Privacy laws and the use of information technology that guarantee confidentiality and information integrity1 are components of an individual’s rights in German jurisprudence. The protection of a person’s identity, information, ideas, feelings, emotions and particularly the way to communicate themis considered essential to human dignity [1].2 The extent of studies in these areas has made these topics a central pillar of law-related research in Germany.
Article 1(1) of the Grundgesetz (Basic Law) imposes an affirmative obligation upon the government to protect human dignity ([2], pp. 194–95). Regarding data protection, Germany was amongst the first countries to enact a national law protecting data. In fact, in 1970, the State of Hesse passed the first data protection law in the world. The first German data protection act on a federal level came into effect in 1979.
The German approach to privacy seems clear. The Bundesgerichtshof (Constitutional Court) has ruled to include within the right of privacy anything the individual may wish to do; only able to be restricted by law, satisfying all substantive and procedural requirements set by the constitution ([2], pp. 165–66). More specifically, limits to the scope of the right to privacy are much more broadly defined than in the United States or other European Union members. In the realm of data protection, the Constitutional Court has developed the right to informational self-determination, by which personal data in Germany are constitutionally protected. German jurisprudence has been used by international law makers as a leading example to protect data and respect human dignity. For instance, the United States legislature adopted a new data protection law following the German Constitutional Court criteria. American interest in Germany’s national security jurisprudence arose because, like the United States, Germany is a constitutional democracy. Yet, in contrast to the United States, modern Germany’s historical encounters with violent authoritarian, anti-democratic, and terrorist movements have endowed it with a wealth of constitutional experience in balancing security and liberty [3].

2. Purpose of this Paper

German and European Courts provide a series of principles upon which legislation is governed on both local and international platforms. The authors chose to focus on two major principles, namely the principle of solidarity and the principle of proportionality in their relation to the protection of privacy and security. Understanding both principles may help to shed light on challenges provided by the advancement of information technologies. The paper will discuss how information technology affects German jurisdiction considering that privacy and anonymity set a stage for the application of the solidarity and proportionality principles. The discussion will be concluded by an examination of the value of privacy and confidentiality. The authors will then review a set of five cases in which those principles were applied in order to demonstrate how courts may respond to unprecedented legislative scenarios that were not directly addressed in previous jurisdiction. Finally, an in-depth discussion of both principles in their struggle to adapt to new technological circumstances and the respective role of the state in this process concludes the paper.

• RECORDS PROVIDED
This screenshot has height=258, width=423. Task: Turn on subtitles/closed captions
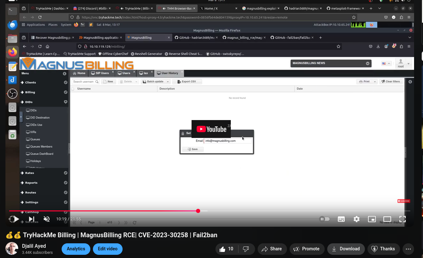point(341,219)
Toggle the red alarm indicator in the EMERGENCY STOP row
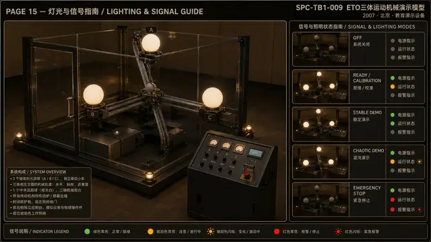 (393, 210)
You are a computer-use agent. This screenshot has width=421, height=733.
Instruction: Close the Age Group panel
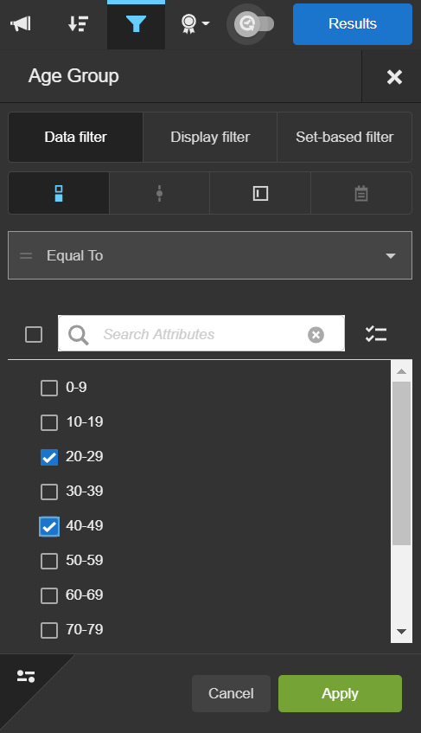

• ASSIGNED TASK
In the passage on German privacy law, answer these:
1. Which state passed the world's first data protection law, and in what year?
2. In what year did the first German data protection act at the federal level take effect?
3. Which two principles do the authors focus on?
Use only the passage on German privacy law; nothing else is needed.

• TASK ANSWER
1. The State of Hesse, in 1970.
2. 1979.
3. The principle of solidarity and the principle of proportionality.